もちろんホスピスの例をあげるまでもなく、医師をはじめ多くの誠意ある人々が職を超え協力して多くの人を救っております。難問に果敢に取り組む人が増え、その結果安楽死の制度自体が不要になる日も近いのではと期待しています。一方で、残念ながら自殺者は増加傾向のようです。不況による中高年の人に多く見られるようですが、若い人にも見られるそうです。また昨今若い人を中心にネットなどで自殺をする人を募って集団死することが問題になっております。時に原因らしい原因がないように思えることがあるらしく、「若いのに命を粗末にして」との声、時に「苦労を知らないから」「贅沢なのだ」と言う声すら聞こえます。しかし、若者が死を選ぶことは、理由が分からないのならばなおさら深刻なことではないでしょうか。一緒に死ぬ人を募る。その是非はおくとして、見ず知らずの他人とでも良いから一人で死にたくないと言う気持ち。孤独なのでしょうね。孤独なのでしょうね。僕には彼らの心の響きが聞こえてくるようです。

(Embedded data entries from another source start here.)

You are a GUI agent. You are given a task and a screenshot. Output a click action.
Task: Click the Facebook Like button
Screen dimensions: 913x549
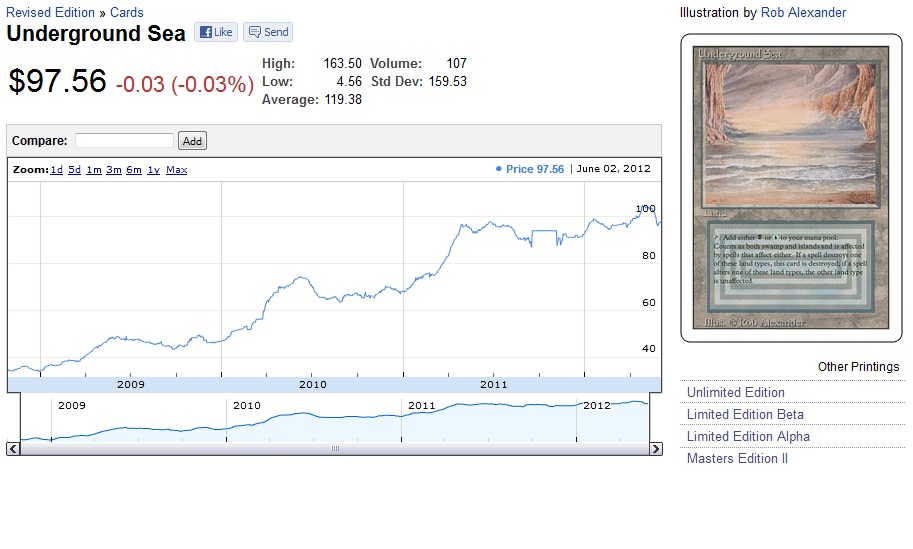[x=215, y=32]
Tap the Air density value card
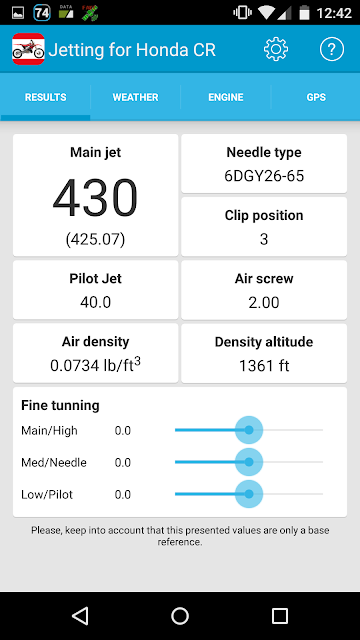Viewport: 360px width, 640px height. click(x=96, y=353)
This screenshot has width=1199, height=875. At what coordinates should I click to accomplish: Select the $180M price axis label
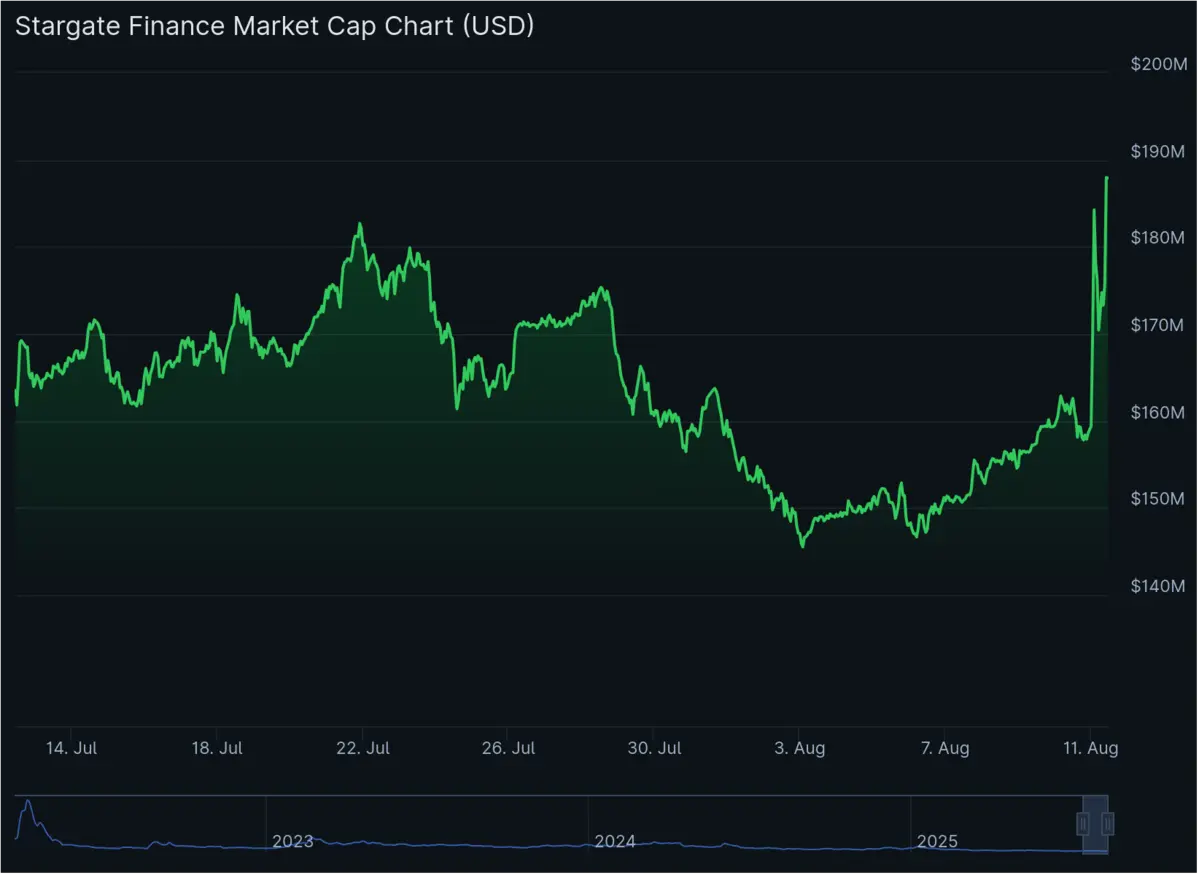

声なき声に、声なき叫びに耳を傾けることは困難なことだと思います。人の痛みを知ることは難しいことでしょう。しかし、人の心深くに思いを馳せる社会こそが自死を防ぎえる社会ではないでしょうか。人の痛みを汲み取ろうと言う社会の姿勢が自死を減らすのではないでしょうか。僕は非力です。身悶えをするほど無力です。僕は今日も心より自死を誰も選ばない社会が築かれることをただ祈ってばかりおります。